====== Excerpt
News & Views item - November 2009

 

 

Constraints on Public Higher Education Spending Here and California. (November 20, 2009)

In the November 18 Australian Andrew Trounson writes: "A $200 million cutback this month on promised government infrastructure funding and uncertainty over


  Protesting Students at UCLA

funding beyond the four-year budget initiatives are raising concerns there won't be enough money to expand participation while sustaining standards."

 

Ross Milbourne, University of Technology, Sydney vice-chancellor and chairman of the Australian Technology Network universities told Mr Trounson: "It would be a mistake to try to artificially raise our participation over and above what we can reasonably achieve," and The University of Melbourne's vice chancellor, Glyn Davis says: "We should not underestimate the considerable constraints to securing additional commonwealth funding."

 

Once again those vice-chancellors from the Group of Eight universities are favouring deregulation of university fees which the "outsiders" believe would put them at a disadvantage in overall funding, but in any case Federal Labor holds fee deregulation to be unacceptable.
============
====== Given data
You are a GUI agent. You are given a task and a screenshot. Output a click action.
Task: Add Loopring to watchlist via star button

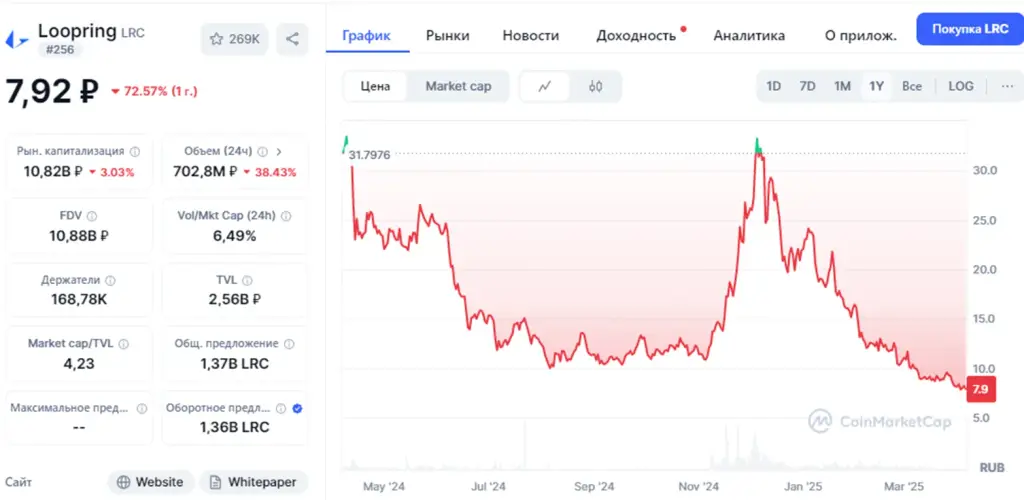[x=234, y=39]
============
- _Task details_: Continue the news item about constraints on public higher education spending from the point where it stops.

- _Task answer_:
La Trobe University vice-chancellor, Paul Johnson, however, is all in favour of expansion and asks rhetorically: "Have universities done everything they need to or can do to address the issue of getting maximum learning quality out of the government resources they have? No. We are a long way off that sort of ideal provision," and added that it was premature to consider deregulating fees given the potential for higher fees to discourage the participation of financially disadvantaged students.

 

In the meantime The New York Times reports the University of California Board of Regents this Thursday approved a plan to raise undergraduate fees 32% to more than US$10,000 a year by next September, to partially overcome the US$813 million (20%) cut in the current year's budget which has led to a hiring freeze, furloughs and layoffs.

 

According to the Times: "The impact on the University of California campuses has been dramatic: faculty hiring is not keeping up with enrollment demand, and many course sections have been eliminated. Instructional budgets are being reduced by $139 million, with 1,900 employees laid off, 3,800 positions eliminated and hiring deferred for nearly 1,600 positions, most of them faculty." In addition several of the UC campuses are looking to increase the proportion of out-of-state students who are charged significantly higher fees that Californians.

 

Mark Yudof, overall president of the University of California's ten campuses, noted that the University of California now receives half the state support per student it did in 1990 and even with the higher student fees, the system will need a US$913 million increase in state financing next year to avoid further cuts. Without it there will most probably have to be a cut in first year student intake.

 

Simply put he said: "When it comes to the university’s core support, we have only two main sources — taxpayer dollars from the state and student fees. Even with deep administrative cuts, when one goes down, the other almost inevitably must go up."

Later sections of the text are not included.